Previous: SOM, Up: Cluster


4.4 Principal Component Analysis

Principal Component Analysis (PCA) is a widely used technique for analyzing multivariate data. In PCA, the data vectors are written as a linear sum over principal components. The number of principal components is equal to the number of dimensions of the data vectors.

The principal components are chosen such that they maximally explain the variance in the data vectors. For example, in case of 3D data vectors, the data can be represented as an ellipsoidal cloud of points in three dimensional space. The first principal component would be the longest axis of the ellipsoid, the second principal component would be the second longest axis of the ellipsoid, and the third principal component would be the shortest axis. In other words, the principal components are ordered by the amount of variance they explain.

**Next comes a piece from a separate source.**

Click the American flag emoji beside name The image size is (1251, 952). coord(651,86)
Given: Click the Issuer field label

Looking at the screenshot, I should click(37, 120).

Each data point can be reconstructed by a suitable linear combination of the principal components. However, in order to reduce the dimensionality of the data, usually only the most important principal components are used. The remaining variance present in the data is then regarded as unexplained variance.

The principal components can be found by calculating the eigenvectors of the covariance matrix of the data. The corresponding eigenvalues determine how much of the variance present in the data is explained by each principal component.

In Cluster, the eigenvectors are found by calculating the singular value decomposition of the data matrix. The output is very simple in this version and consists of two files: JobName_svv.txt that contains the principal components and JobName_svu.txt that contains the loadings of each gene on the principal components. By multiplying the principal components by the loadings and summing, the data vector of each gene can be recovered.

A practical example of applying Principal Component Analysis to gene expression data is presented by Yeung and Ruzzo (2001).